I creatori di questo film sono riusciti a fallire anche nella più classica delle narrative di fantascienza: il tipico “che paura queste nuove tecnologie” con la macchina “intelligente” che potrebbe diventare una trappola mortale. Difatti la tecnologia incorporata nell’auto sembrava essere effettivamente intelligente, quello che terrorizza invece è una madre che pensa sia una buona idea spingere un’automobile giù da una scarpata con il figlio dentro… per la remota possibilità che questo porti all’apertura dell’automobile. Che paura, la stupidità.
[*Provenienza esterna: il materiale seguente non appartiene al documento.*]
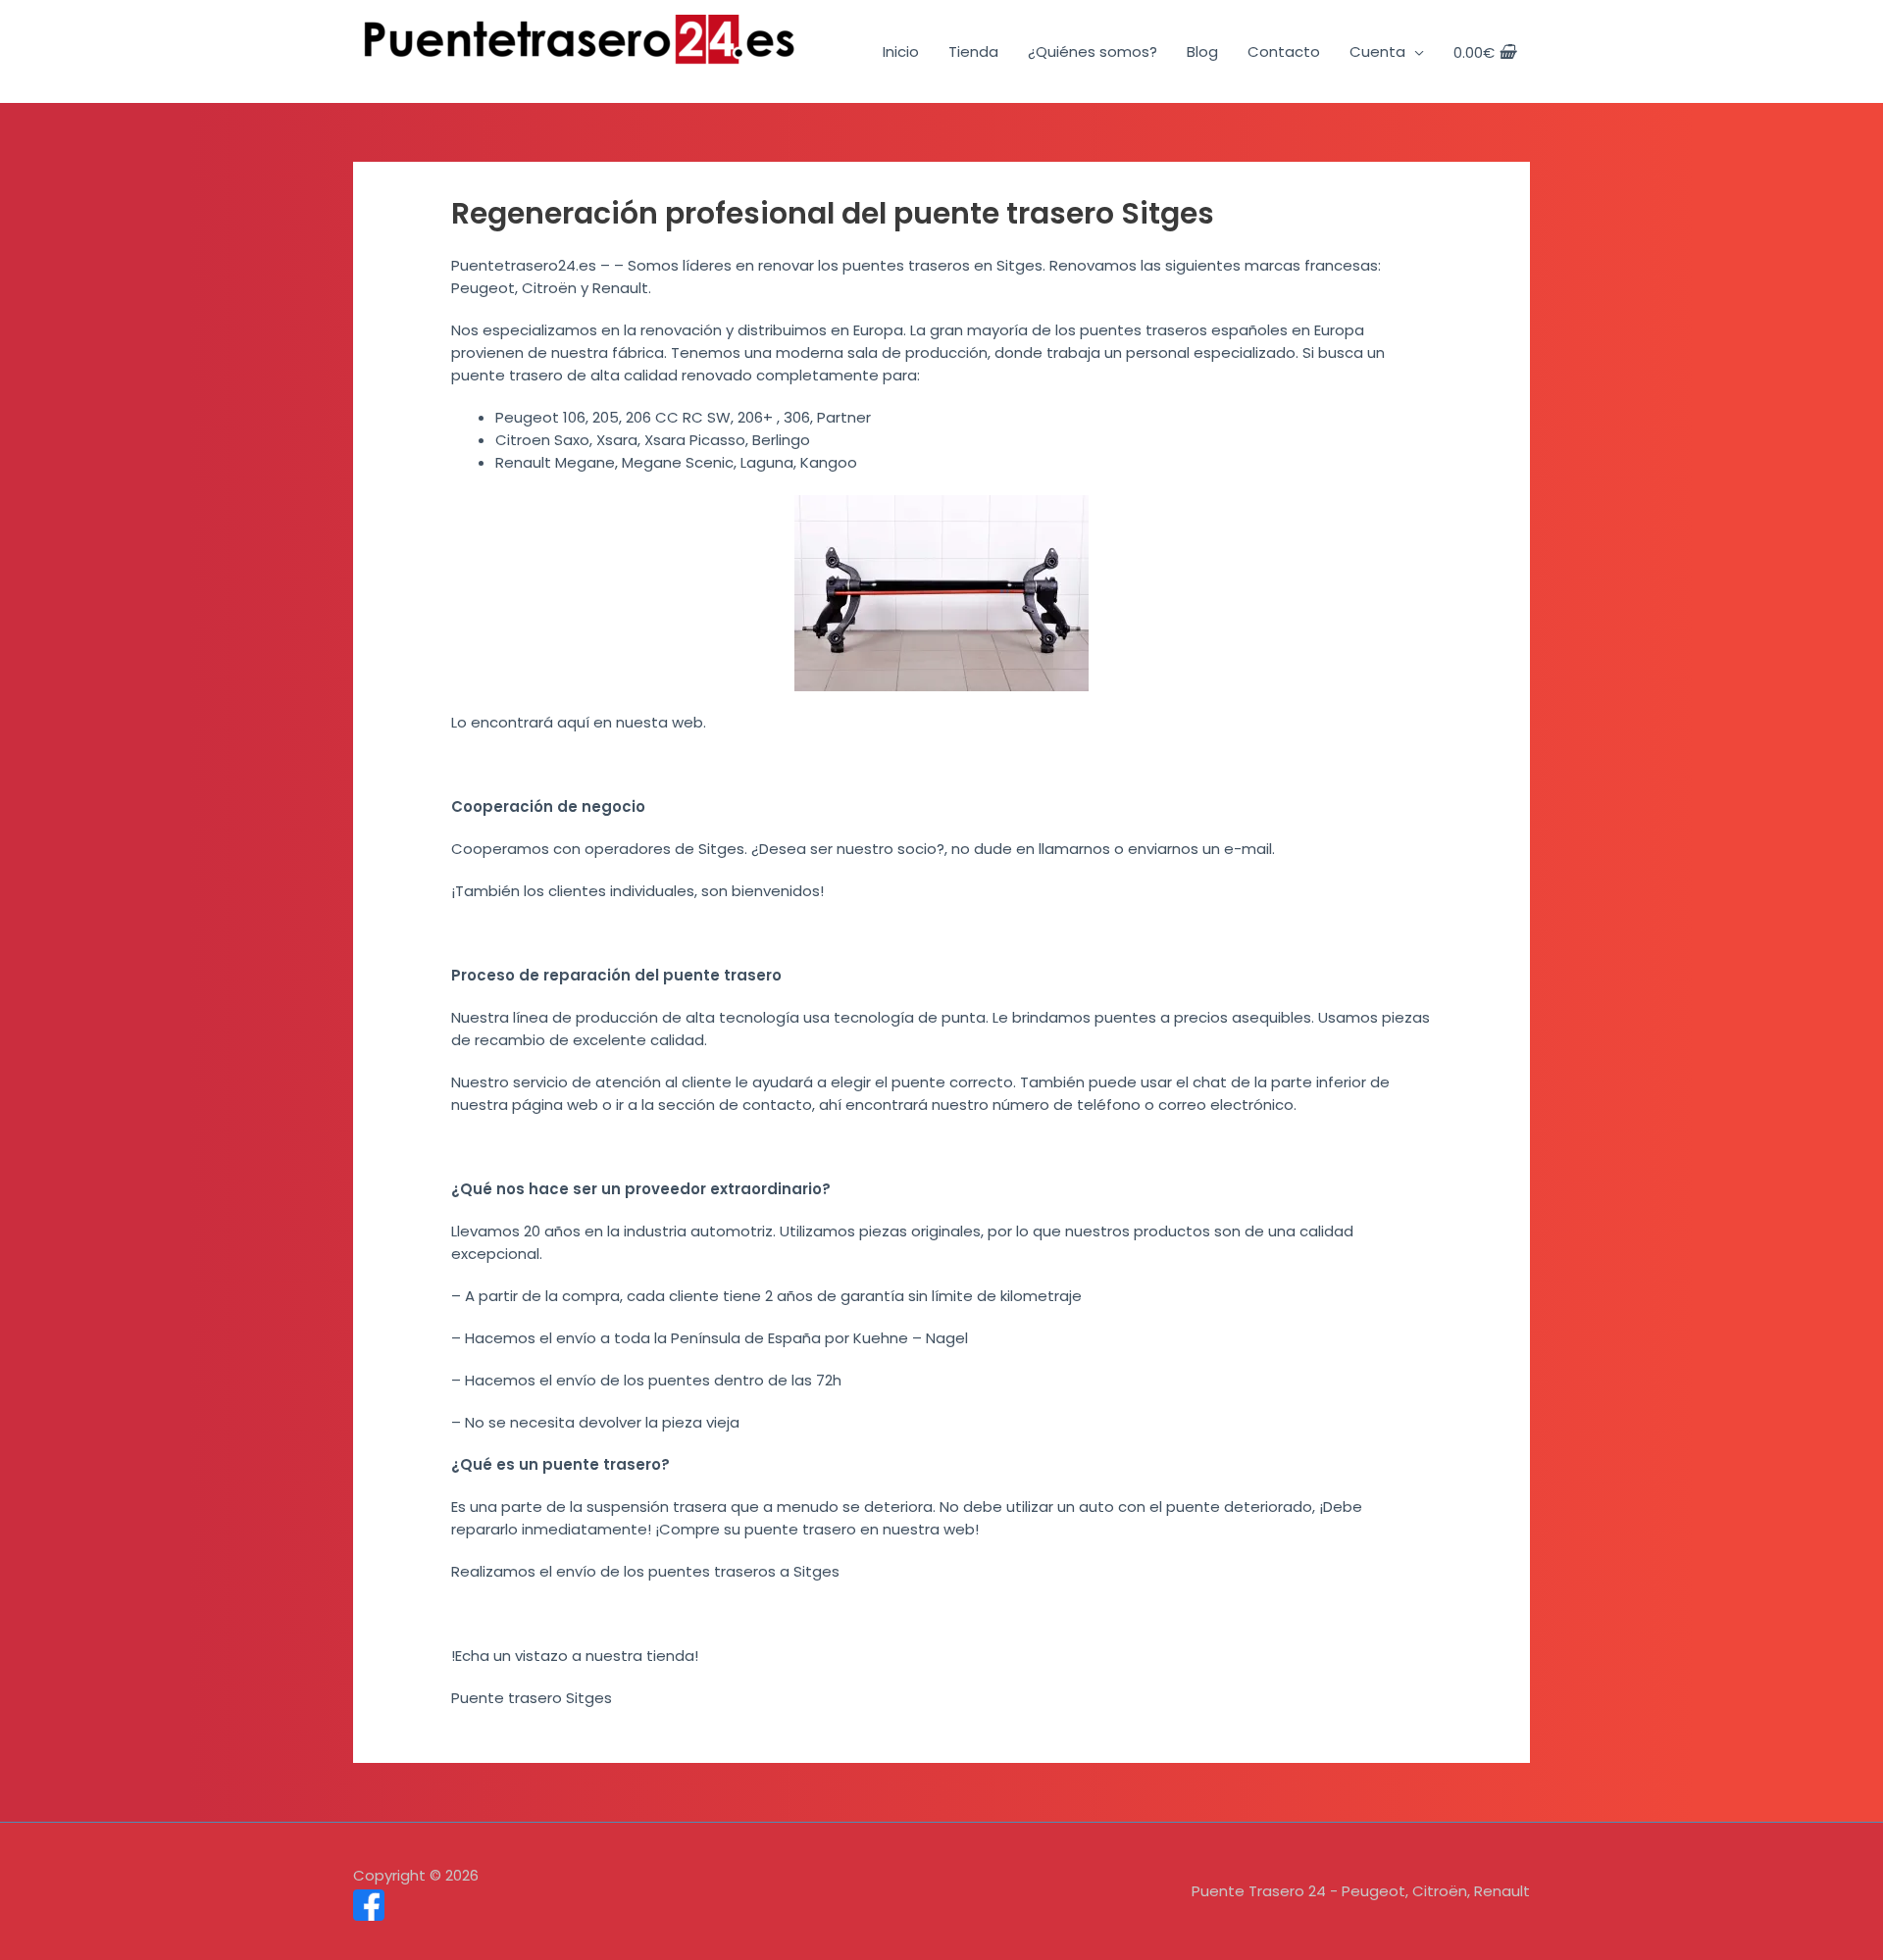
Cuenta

Al momento questo film troneggia con un bel 4,7 / 10 su IMDb.com, da non confondere con un altro Monolith che sta anche lui sui 4,5 / 10, quello del 1993 con Bill Paxton. Dev’essere il titolo che porta sfiga.
In Italia ne hanno parlato quasi tutti benissimo, ovviamente. Chi è stipendiato per scrivere articoli difficilmente darà meno di 7, pur con qualche riserva. All’agenzia ANSA poi lavorano dei veri comici che scrivono:
Thriller, fantascienza, dramma e humour nero si fondono nella storia di Monolith.
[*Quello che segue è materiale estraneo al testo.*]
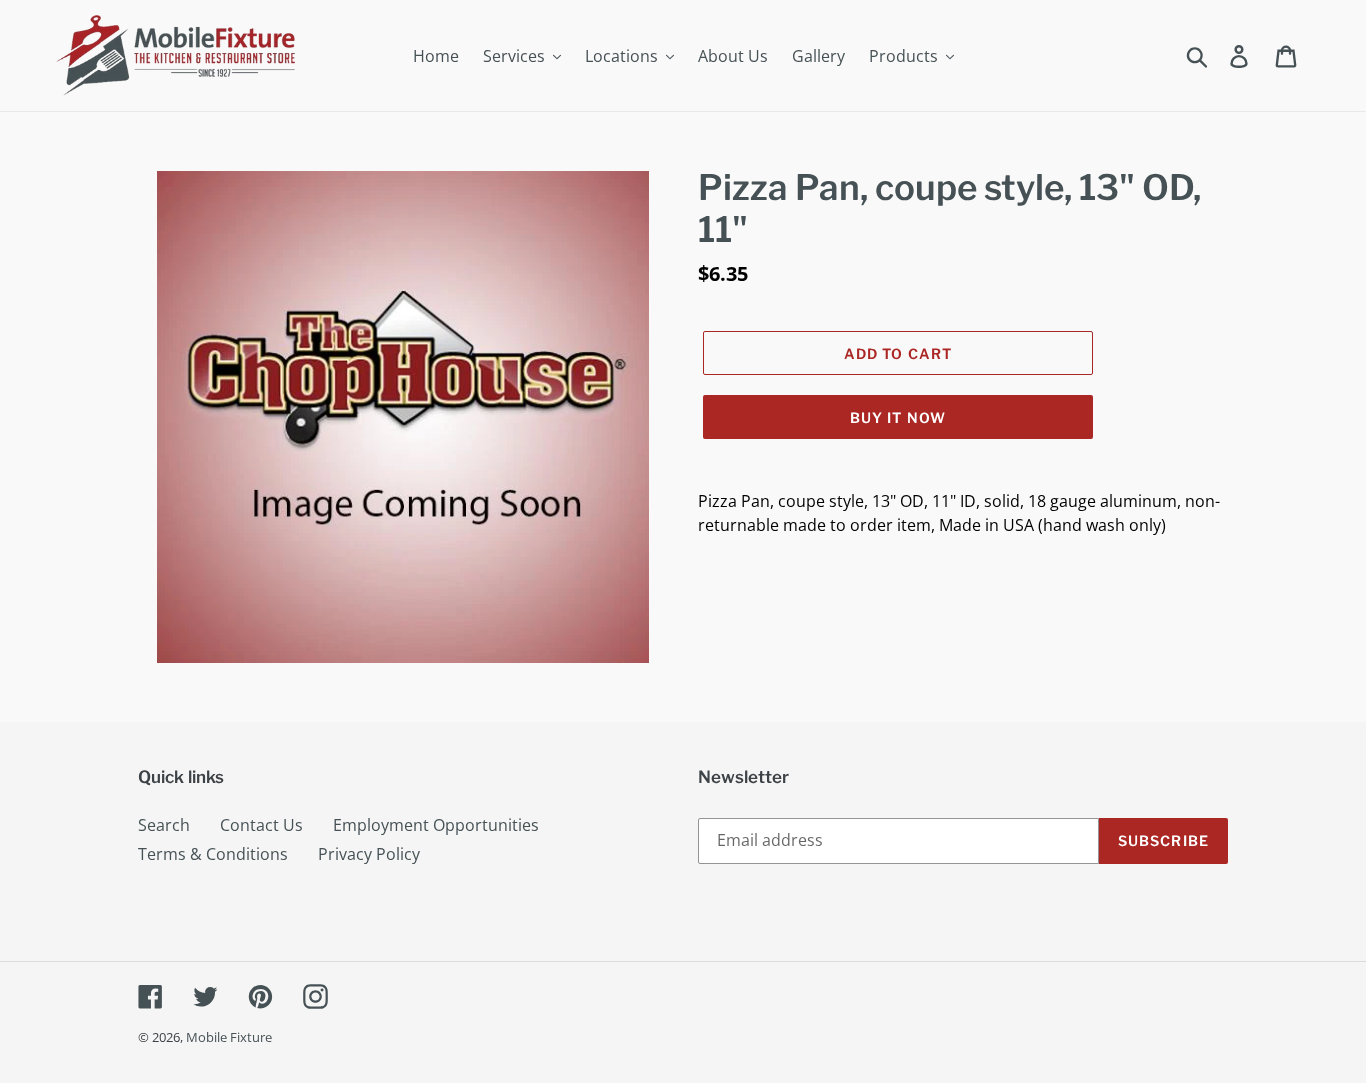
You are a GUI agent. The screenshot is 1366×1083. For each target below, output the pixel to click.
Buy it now (898, 417)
Non è né thriller, né fantascienza e lo humour nero non è intenzionale quindi non vale. La qualità è televisiva, al massimo. Di quelli che passano alle 3 di notte.
Il titolo dell’articolo che ho citato è: Monolith, una mamma contro un suv infernale, dire che si tratti di un titolo acchiappaclick è dir poco. Il SUV è assolutamente innocente di tutte le accuse.
Ciliegina sulla torta, il tema musicale “Runaway” di tale Diego Buongiorno che compare verso la fine del film fa palesemente il verso a quello di Sarah Connor nel film “Terminator” (The Terminator, 1984). Diego, ha telefonato Brad Fiedel, dice che rivuole la sua musica. E gli spettatori i loro soldi. No, quello no, siamo in Italia e qualsiasi scoreggia girata “all’americana” è da elogiare e promuovere altrimenti si è automaticamente accusati di essere dei fan dei cinepanettoni. Se considerate la comicità di Boldi e De Sica stupida, cosa dire di una madre che getta volutamente un’automobile giù da un dirupo con il figlio dentro? Boldi che partecipa ad una gara di sci a cavallo di una tazza del cesso è di gran lunga più dignitoso.